In early 1980, Hardin returned to the US after several years in Britain, wrote ten new songs and started recording them at home for a comeback. However, on December 29, his longtime friend, Ron Daniels found him dead on the floor of his Hollywood apartment. The police said there was no evidence of foul play and it appeared initially that the cause of death was a heart attack.[20] The Los Angeles coroner's office later confirmed that Hardin had died of an accidental heroin overdose.[21] He buried in Twin Oaks Cemetery in Turner, Oregon.[22]

The following year, Columbia released his last work, eight unfinished tracks, on the posthumous album Unforgiven along with a compilation of his previous work for them, The Shock of Grace.[23]

Covers

[edit]

Among his successes, Hardin wrote the top 40 hit If I Were a Carpenter, covered by Bobby Darin, Bob Dylan, Bob Seger, Joan Baez, Johnny Cash, the Four Tops, Robert Plant, Small Faces, Johnny Rivers, Bert Jansch, Willie Nelson, Sheryl Crow, Dolly Parton and Joe Nichols among others.

Many artists covered his song Reason to Believe notably the Carpenters, Neil Young and Rod Stewart who had a chart hit with it, eventually reaching number one in the UK.

How Can We Hang On to a Dream was covered many times including by Cliff Richard, Françoise Hardy, Marianne Faithfull, Fleetwood Mac, Peter Frampton, The Nice featuring Keith Emerson and Echo and the Bunnymen.

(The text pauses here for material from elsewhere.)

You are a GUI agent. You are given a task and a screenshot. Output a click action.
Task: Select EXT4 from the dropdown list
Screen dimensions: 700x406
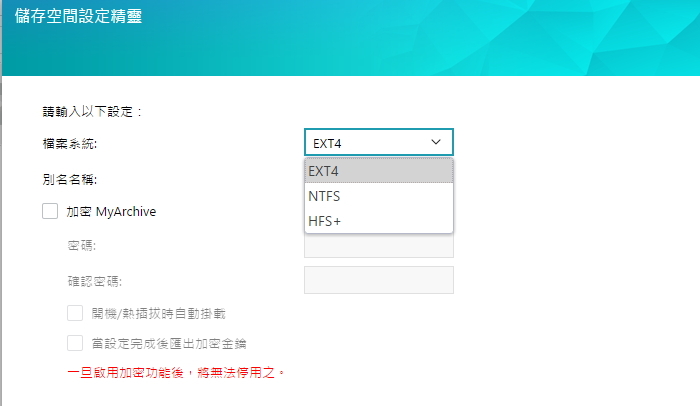378,171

Morrissey and Nico covered Lenny's Tune, Bobby Darin and Johnny Cash both charted hits with The Lady Came From Baltimore and Johnny Mathis had a top 40 hit with Misty Roses.

Tributes and legacy

[edit]

In 2005, the indie rock band Okkervil River released a concept studio album called Black Sheep Boy said to be based on Hardin's life. According to one reviewer, the tribute album is a "collection that should go some way towards rekindling an interest in Hardin's life and work".[24] Will Sheff from Okkervil River said "There is something very disarming about how simple those songs are ..., a Tim Hardin song never outstays its welcome. It's very short and pretty: one verse, one chorus, second verse, the song is over and he's out of there. It's like a tiny, perfectly cut gem".[25]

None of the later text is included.